Good Evening Commissioners, my name is Kristin Luebbert. I am a community member, teacher, and a member of the PFT and the Caucus of Working Educators.
I have had the opportunity lately to reflect on the fact that much of adult life entails learning how to confront and accept loss and then searching for the grace to navigate that loss in a productive way. Loss is the continuing thread of adulthood–whether it is sudden, shocking, and tragic, or simply the expected (yet no less difficult) result of a long life lived in a large and various family and community.
It also occurs to me that our children, our students, the people you say you work for and on behalf of, should be protected from unnecessary loss. We are all aware of the fact that many aspects of the country and society we live in have caused too many of our children to suffer unimaginable loss. Some of our students come to us having lost a home, a parent or other caregiver, a sibling, or having lost the stability they need and deserve. Our schools should be a balm for these losses, a safe haven to shelter our students from the wider world even as we prepare them to face and transform it.
However, too often in these past years, the people in charge of caring for and maintaining these schools for our children seem to blithely inflict more loss upon them. The people in charge cut nurses, counselors, teachers, classroom assistants, librarians, specialists, and sometimes even entire schools as if they are simply getting rid of surplus canned goods or old clothes. When questioned on these tactics, those in charge simply reply that all these decisions are left to the principals. In truth, the principals are simply charged with which loss they want to inflict on their school communities. They are never given the “choice” to run a school with every resource their community needs and deserves–the same resources that the richer, whiter districts in the suburbs take for granted.

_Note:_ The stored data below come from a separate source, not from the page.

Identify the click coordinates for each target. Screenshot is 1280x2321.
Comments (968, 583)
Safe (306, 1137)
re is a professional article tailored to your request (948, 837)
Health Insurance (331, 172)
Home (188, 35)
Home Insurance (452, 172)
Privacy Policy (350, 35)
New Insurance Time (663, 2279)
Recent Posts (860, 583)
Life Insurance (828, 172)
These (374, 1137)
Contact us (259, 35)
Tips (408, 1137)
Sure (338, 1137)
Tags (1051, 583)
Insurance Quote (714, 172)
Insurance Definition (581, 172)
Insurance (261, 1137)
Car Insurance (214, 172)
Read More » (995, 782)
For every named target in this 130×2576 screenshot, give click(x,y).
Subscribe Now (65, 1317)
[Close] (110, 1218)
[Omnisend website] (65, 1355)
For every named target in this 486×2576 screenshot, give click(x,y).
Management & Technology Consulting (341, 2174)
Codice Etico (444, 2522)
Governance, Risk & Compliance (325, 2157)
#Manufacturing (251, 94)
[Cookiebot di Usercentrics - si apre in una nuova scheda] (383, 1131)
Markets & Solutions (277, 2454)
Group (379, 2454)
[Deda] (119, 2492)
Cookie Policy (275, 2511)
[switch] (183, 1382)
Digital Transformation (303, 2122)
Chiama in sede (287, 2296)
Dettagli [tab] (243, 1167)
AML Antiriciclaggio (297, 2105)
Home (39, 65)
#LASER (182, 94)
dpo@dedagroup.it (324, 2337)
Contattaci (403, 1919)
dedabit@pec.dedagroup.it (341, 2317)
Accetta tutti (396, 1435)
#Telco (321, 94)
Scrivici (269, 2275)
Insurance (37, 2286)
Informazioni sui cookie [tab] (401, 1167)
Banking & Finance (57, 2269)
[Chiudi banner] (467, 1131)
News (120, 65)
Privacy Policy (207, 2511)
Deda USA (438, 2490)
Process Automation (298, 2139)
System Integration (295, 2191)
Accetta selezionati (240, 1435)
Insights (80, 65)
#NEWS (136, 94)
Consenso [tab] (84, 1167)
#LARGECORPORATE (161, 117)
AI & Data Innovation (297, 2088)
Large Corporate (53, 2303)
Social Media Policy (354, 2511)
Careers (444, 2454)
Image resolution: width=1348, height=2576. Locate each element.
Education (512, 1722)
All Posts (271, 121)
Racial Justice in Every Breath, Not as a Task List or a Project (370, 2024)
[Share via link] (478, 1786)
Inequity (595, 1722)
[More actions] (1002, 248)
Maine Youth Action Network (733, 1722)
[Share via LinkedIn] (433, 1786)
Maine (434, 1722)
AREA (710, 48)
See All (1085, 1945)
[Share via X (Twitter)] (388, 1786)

Yet at the same time that our schools and students suffer loss after loss of essential staff and resources needed to give them the schools they deserve, the people in charge manage to find money for endless lawsuits and outside contracts for specious services. As those in charge you must stop choosing to inflict loss on the most vulnerable members of our community. You must decide that our children should not suffer one more loss that you can prevent.
I simply ask all of you to remember what John Dewey said over one hundred years ago: “What the best and wisest parent wants for his child, that must we want for all the children of the community. Anything less is unlovely, and left unchecked, destroys our democracy.”